オーディオのデザイン、オーディオとデザイン(その12)
ラックスは日本のメーカーである。
そのラックスを代表するアンプのひとつにあげられるSQ38FD/II。
このアンプを見ていて、日本的なイメージを感じるのかといえば、
私個人だけなのかもしれないが、微妙なところがある。
マランツのModel 7に私が感じている日本的なイメージを、
不思議なことに日本のアンプであり、ほぼ間違いなく日本人がデザインし、日本で製造されたアンプ、
しかもModel 7のデザインが、その下敷きとなっているSQ38FD/IIをみても、
日本的なイメージを感じとれないのは、なぜなのかが自分でもはっきりとしなかった。
このことが、SQ38FD/IIのデザインが、瀬川先生のデザインだとなかなか思えなかった最大の理由である。

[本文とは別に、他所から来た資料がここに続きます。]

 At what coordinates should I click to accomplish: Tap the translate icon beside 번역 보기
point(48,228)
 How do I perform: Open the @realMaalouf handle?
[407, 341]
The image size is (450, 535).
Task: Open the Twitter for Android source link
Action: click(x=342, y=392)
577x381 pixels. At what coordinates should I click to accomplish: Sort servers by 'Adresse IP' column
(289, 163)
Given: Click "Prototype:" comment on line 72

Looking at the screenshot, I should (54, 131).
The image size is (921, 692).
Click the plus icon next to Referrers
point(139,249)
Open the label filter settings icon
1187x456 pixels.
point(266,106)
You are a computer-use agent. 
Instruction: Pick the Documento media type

瀬川先生が感じられていたModel 7のデザインのよさと、
私が感じているそれとでは、同じところもあれば違うところもあることだろう。
だから、私が感じている、Model 7の日本的なイメージを瀬川先生が感じられていたのかは、わからない。
そうではなかった、ともいえるわけで、
そうなると、SQ38FD/IIのデザインが、瀬川先生ではない、とする理由はなくなるわけだ。
それに瀬川先生はユニクリエイツというデザイン事務所で、ラックスからの出サインの依頼を受けられていた。
つまりラックスからみれば外注ということになる。
ユニクリエイツが優れたデザインを提案し採用されても、
そのままのデザインで世に出るとは限らない。
いくつかの事情により、ラックス社内でデザインに手が加えられることは、
他のメーカー、他の業種でもあることだ。
SQ38FD/IIも、そういう例かもしれない。
そう考えることはできる。
それでも、私には、どうしてもSQ38FD/IIが瀬川先生のデザインだ、と思えないところがあった。